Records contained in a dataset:
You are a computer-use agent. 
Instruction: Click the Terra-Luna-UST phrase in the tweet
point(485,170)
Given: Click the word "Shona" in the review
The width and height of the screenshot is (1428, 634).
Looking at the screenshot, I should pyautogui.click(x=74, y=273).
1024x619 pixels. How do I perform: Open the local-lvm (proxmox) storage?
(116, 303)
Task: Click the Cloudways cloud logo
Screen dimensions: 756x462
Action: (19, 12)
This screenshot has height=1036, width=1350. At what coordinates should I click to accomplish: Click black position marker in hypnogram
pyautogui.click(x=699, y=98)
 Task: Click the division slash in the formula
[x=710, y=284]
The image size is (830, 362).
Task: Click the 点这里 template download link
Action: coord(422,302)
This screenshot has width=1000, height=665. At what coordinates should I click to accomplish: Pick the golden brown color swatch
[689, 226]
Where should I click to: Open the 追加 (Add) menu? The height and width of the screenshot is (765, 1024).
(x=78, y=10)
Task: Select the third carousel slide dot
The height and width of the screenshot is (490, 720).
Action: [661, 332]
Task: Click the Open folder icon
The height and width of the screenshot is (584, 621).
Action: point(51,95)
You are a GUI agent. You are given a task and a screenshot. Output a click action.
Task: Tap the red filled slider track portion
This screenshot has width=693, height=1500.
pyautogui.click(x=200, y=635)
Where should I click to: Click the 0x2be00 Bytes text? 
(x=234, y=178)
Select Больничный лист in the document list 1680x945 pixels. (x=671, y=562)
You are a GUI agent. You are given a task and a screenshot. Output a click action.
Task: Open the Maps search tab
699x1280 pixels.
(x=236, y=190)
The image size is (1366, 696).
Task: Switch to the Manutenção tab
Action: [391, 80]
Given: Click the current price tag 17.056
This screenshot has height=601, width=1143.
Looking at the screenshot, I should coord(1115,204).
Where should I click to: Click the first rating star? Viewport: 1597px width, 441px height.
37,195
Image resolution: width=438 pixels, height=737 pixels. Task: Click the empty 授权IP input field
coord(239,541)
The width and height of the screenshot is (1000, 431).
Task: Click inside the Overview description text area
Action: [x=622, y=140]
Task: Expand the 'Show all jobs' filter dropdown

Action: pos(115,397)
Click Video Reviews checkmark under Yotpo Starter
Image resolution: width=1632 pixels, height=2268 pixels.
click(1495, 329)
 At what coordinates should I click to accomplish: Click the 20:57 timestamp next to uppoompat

▶ _WORK REQUIRED_
Your answer should be only the number of lines in the entries above that hold the string "Select".

▶ _EXPECTED ANSWER_
2